Arzt wird wegen fahrlässiger Tötung verurteilt

Die Eigendiagnose eines Patienten, mag er auch selbst sachkundig und sehr selbstbewusst sein, darf die Klärung durch den Arzt nicht ersetzen. Im vom Oberlandesgericht Koblenz (5 U 857/11) zu entscheidenden Fall wurde ein 36-jähriger Rettungssanitäter von zwei Kollegen mit einem Krankenwagen unter Einsatz von Blaulicht und Martinshorn zum beklagten Orthopäden in das Universitätsklinikum gebracht. Unterwegs hatte er den Verdacht geäußert, dass die außergewöhnlich starken Schmerzen der linken Körperseite (ähnlich wie im Oktober des Vorjahres) auf der Einklemmung eines Nervs im Bereich der Halswirbelsäule beruhten.

Aufgaben:
1 – Geben Sie aus dem Text über das Arzturteil den Abschnitt wortgetreu wieder, beginnend mit „Die Eigendiagnose eines“ und fortlaufend bis einschließlich „der Halswirbelsäule beruhten.“.
2 – Nennen Sie sämtliche Berufsbezeichnungen, die im Text über das Arzturteil vorkommen.
3 – Beantworten Sie anhand des Textes über das Arzturteil kurz die folgenden Fragen.
(a) Wegen welchen Delikts wird der Arzt laut Überschrift verurteilt?
(b) Wie alt war der Rettungssanitäter?
(c) Worauf führte der Rettungssanitäter seine Schmerzen zurück?
Die anschließenden Einträge stehen in keinem Zusammenhang mit dem Text.

Bereitgestellte Einträge:

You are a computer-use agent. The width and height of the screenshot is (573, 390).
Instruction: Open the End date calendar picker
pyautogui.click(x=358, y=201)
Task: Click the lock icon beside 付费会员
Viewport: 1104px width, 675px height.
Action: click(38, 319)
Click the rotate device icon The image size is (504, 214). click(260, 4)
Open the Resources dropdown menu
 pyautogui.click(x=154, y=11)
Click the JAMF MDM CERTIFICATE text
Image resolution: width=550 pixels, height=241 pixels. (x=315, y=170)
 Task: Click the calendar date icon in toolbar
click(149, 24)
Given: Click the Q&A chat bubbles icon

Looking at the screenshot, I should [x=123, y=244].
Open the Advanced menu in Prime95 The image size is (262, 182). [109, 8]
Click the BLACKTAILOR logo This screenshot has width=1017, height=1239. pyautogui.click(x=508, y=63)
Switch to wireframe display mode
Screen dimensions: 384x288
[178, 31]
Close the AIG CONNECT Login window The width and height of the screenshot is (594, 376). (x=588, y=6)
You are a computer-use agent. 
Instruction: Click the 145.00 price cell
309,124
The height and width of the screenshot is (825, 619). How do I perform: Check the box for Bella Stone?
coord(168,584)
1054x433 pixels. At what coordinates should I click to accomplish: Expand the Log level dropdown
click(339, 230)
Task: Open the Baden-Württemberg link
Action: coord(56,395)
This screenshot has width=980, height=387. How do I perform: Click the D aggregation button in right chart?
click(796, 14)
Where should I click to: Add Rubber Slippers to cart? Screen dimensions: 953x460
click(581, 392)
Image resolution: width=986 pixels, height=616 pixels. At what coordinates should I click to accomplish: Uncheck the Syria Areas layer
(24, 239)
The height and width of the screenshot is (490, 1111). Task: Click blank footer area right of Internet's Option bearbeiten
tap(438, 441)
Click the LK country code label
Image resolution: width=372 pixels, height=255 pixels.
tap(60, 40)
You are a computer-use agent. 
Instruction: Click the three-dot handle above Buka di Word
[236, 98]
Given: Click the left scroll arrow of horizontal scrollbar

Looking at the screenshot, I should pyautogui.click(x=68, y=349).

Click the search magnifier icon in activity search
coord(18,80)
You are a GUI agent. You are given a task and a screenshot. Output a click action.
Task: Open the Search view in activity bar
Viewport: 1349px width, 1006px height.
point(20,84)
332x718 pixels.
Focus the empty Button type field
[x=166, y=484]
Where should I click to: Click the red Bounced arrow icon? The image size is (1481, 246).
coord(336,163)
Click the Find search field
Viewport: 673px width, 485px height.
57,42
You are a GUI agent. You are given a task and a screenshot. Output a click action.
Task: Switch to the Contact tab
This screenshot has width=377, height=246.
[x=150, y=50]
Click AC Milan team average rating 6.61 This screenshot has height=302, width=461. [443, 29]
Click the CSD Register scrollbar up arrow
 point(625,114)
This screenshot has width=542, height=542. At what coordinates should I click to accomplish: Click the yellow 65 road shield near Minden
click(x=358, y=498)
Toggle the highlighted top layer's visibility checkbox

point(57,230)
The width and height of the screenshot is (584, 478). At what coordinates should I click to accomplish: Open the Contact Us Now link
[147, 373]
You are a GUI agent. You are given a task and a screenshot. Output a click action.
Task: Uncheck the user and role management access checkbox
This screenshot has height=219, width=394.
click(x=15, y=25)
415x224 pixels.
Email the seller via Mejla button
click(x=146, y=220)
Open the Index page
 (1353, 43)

Lösungen:
1 –
Die Eigendiagnose eines Patienten, mag er auch selbst sachkundig und sehr selbstbewusst sein, darf die Klärung durch den Arzt nicht ersetzen. Im vom Oberlandesgericht Koblenz (5 U 857/11) zu entscheidenden Fall wurde ein 36-jähriger Rettungssanitäter von zwei Kollegen mit einem Krankenwagen unter Einsatz von Blaulicht und Martinshorn zum beklagten Orthopäden in das Universitätsklinikum gebracht. Unterwegs hatte er den Verdacht geäußert, dass die außergewöhnlich starken Schmerzen der linken Körperseite (ähnlich wie im Oktober des Vorjahres) auf der Einklemmung eines Nervs im Bereich der Halswirbelsäule beruhten.

2 – Arzt, Rettungssanitäter, Orthopäde

3 –
(a) Wegen fahrlässiger Tötung.
(b) Er war 36 Jahre alt.
(c) Auf die Einklemmung eines Nervs im Bereich der Halswirbelsäule.